Yaeger offers up an exercise to help you evaluate your top five. Take a sheet of paper and make three columns. In the first column write down the five people you spend the most time with in your personal life (spouse, friends, family members). In the second, the five you spend your most time with in your professional life, and in the third the five you spend your most time with in some other category, like church or a social club you’re part of.

"Take an evening to ask yourself one by one each name, are they going where I’m going? Are they encouraging me or are they dragging me down? When I am with them is it drama in the relationship or is it emotionally negative? As you’re looking at the list, if they aren’t going where you’re going, strike them from the list. Create a new inner circle.”

This process won’t be easy. Yaegar himself identified a close family member during this process who was consistently negative whenever he spoke to them, and he realized he was empathizing and falling into their blame game.

“You have to make a choice: Am I going to continue to give that person my energy? Because doing so means there’s not room to put people in that circle who actually have the ability to help me advance and achieve,” says Yaeger. “You derive energy from the people you’re around, positive or negative. I realized I needed to spend a little less time talking to this person because I’m not going to change them. And a person who was a little further down the list was someone I thought really brought more to the game. I found that person to be someone I would more like to be seen as. And I started inviting them to coffee and lunch and as I made more time there, I had less time for this other person.”

Try this exercise for yourself. Look at those top five people and be honest about whether they are elevating you or dragging you down. Then ask, who is in the outer fringes? “Maybe they are number ten instead of number five, but they’re filled with energy and an enthusiasm and work ethic that I would want to mirror; I could learn from that person,” says Yaeger. “At the end of the day you make a choice: I’m going to go find more reasons to spend time with that person.”

Actually listen to feedback

Once you have that circle in place, actively seek feedback from those people.

“Few of us can see the places in ourselves or our work that most need correction. If you get the right circle around you, you should be, on a reasonably regular basis, getting feedback,” says Yaeger. “Ask questions about moments where someone else in your circle may be able to give you honest feedback. This situation didn’t go as I hoped. How do you think I reacted? What advice would you give me?”

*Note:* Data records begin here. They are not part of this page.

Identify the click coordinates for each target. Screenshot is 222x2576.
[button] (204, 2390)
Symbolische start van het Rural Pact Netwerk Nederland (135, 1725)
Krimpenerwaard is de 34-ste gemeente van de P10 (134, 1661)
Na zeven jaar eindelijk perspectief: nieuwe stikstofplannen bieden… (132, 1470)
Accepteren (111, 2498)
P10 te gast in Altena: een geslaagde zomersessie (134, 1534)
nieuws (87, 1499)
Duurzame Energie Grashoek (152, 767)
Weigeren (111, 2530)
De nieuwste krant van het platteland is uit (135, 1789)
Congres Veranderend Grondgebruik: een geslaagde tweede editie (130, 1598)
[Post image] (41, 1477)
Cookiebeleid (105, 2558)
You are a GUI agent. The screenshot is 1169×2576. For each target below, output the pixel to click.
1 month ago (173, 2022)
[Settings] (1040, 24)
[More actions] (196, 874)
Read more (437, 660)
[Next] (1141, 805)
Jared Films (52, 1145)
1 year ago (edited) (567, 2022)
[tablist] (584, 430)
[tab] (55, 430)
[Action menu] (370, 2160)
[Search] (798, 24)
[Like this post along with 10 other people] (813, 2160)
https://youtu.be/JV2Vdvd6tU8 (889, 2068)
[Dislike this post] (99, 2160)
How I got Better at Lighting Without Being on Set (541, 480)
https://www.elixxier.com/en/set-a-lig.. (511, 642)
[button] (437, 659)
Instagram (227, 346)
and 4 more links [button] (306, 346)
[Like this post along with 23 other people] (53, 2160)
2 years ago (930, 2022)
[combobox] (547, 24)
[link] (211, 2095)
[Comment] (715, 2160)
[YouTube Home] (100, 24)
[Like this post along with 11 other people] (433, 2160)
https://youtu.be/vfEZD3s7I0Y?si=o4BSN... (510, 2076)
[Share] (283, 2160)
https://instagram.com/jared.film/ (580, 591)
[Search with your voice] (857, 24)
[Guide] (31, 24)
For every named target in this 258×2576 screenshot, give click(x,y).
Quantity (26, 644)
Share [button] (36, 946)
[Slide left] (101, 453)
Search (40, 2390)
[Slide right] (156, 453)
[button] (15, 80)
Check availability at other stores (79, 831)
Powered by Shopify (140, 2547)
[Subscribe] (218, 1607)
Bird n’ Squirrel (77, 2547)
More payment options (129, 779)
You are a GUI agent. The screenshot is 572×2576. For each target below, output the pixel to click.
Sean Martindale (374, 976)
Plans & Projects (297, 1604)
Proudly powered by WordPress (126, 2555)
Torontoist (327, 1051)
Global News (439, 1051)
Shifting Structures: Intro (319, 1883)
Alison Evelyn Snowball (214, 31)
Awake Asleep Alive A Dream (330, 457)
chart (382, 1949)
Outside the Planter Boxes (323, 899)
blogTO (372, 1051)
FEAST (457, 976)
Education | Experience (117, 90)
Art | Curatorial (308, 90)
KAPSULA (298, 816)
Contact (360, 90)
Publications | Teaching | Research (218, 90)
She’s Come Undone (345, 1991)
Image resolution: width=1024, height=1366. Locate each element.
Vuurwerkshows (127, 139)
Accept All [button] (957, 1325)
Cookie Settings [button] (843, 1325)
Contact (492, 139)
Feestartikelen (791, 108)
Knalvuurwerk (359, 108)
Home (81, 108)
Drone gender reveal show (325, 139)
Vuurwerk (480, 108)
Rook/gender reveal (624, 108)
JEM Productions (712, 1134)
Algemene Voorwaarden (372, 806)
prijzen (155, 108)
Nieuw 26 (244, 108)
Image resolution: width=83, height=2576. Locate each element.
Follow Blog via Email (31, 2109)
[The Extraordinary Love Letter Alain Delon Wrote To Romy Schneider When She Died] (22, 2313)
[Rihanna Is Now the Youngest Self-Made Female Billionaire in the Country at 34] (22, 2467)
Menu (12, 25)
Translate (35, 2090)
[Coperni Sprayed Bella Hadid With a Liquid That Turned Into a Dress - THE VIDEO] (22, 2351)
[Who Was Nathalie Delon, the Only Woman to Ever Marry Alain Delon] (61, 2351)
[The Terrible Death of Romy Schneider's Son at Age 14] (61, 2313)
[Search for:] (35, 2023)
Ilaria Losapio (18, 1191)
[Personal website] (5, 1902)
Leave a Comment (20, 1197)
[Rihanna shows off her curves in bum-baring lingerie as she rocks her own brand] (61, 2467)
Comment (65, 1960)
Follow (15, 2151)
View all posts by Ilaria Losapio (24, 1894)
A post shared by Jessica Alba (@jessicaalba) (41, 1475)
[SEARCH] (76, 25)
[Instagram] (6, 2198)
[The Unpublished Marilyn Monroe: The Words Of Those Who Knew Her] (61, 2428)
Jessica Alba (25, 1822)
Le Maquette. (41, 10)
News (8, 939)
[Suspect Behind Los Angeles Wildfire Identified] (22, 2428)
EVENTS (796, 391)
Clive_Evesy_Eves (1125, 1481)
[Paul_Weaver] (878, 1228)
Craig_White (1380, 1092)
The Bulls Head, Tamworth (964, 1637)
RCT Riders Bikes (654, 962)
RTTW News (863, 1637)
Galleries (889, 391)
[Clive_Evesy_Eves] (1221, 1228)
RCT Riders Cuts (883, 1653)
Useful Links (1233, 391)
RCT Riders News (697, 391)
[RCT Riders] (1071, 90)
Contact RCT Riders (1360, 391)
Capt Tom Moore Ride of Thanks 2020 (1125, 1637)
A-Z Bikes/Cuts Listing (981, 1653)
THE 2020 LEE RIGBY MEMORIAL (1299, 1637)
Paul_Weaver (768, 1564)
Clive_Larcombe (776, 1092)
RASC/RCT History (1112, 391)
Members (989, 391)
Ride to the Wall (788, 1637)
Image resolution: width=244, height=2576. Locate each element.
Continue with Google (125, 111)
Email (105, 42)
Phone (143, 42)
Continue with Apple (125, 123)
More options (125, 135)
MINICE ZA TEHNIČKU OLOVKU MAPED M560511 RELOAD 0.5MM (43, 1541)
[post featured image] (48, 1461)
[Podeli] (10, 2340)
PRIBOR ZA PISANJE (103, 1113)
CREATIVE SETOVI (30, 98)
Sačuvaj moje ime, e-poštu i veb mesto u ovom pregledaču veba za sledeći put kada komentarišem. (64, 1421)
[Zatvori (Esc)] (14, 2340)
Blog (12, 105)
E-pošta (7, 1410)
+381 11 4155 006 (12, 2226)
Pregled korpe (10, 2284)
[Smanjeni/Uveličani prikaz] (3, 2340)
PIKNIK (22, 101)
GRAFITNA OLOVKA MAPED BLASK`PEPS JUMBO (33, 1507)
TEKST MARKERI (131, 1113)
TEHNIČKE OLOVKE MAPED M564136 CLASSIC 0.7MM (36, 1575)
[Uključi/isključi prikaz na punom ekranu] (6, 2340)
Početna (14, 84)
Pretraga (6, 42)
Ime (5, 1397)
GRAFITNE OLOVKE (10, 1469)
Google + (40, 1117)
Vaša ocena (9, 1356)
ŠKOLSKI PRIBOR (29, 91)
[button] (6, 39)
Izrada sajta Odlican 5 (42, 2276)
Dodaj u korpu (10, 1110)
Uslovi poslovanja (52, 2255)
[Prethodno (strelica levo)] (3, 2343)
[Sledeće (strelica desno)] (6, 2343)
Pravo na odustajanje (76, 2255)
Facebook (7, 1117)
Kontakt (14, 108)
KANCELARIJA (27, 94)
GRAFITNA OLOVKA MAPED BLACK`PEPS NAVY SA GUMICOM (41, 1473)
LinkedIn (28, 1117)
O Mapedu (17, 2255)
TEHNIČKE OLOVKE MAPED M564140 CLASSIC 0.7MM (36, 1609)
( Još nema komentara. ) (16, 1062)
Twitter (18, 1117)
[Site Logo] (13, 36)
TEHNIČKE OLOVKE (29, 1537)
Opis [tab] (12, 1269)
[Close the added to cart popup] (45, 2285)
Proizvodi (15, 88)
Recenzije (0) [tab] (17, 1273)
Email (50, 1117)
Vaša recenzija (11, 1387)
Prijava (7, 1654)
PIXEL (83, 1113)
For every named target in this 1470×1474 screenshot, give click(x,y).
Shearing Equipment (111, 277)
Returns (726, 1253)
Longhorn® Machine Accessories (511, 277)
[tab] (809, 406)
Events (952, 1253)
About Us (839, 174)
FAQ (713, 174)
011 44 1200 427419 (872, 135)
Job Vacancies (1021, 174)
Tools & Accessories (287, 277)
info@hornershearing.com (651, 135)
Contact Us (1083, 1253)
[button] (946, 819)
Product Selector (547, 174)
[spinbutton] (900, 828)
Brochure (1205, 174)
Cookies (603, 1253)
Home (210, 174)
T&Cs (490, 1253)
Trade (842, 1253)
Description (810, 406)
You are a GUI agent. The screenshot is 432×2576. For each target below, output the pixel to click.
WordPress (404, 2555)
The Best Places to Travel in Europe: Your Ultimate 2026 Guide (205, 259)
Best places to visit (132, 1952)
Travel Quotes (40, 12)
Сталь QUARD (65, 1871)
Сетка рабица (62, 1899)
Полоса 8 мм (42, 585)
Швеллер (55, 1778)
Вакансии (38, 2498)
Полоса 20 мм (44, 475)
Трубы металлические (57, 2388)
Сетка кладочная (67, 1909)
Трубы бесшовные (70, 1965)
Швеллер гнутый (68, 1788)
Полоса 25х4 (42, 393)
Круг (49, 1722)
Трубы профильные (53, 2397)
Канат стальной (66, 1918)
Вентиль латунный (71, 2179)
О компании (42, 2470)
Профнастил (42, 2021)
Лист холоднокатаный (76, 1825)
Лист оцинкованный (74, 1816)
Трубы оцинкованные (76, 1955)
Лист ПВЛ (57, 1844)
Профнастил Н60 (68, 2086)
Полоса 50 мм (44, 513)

Hearing is a sense. Listening is an act. It requires attention.

While asking for feedback is the first step, actually listening to it is key. “Listen, don’t just hear. Hearing is a sense. Listening is an act. It requires attention. Listening requires us to slow down and not be building a defense to what is being said while it is being said.”

Which is easier said than done. Often, are initial reaction when hearing criticism is to begin preparing our defense. But this is what results in dueling parallel monologues, versus having an actual conversation with others, says Yaeger. He encourages people to fight that urge to go on the defensive and instead, be completely open, actually listen to what someone is telling you and try to figure out how to act on that feedback.

“That’s what listening is, the ability to absorb and not respond. I’m going to learn and take from it,” says Yaeger. “That ability to be a person who can listen in moments of challenge will set you apart because few people do it and it will allow you the opportunity to grow more quickly.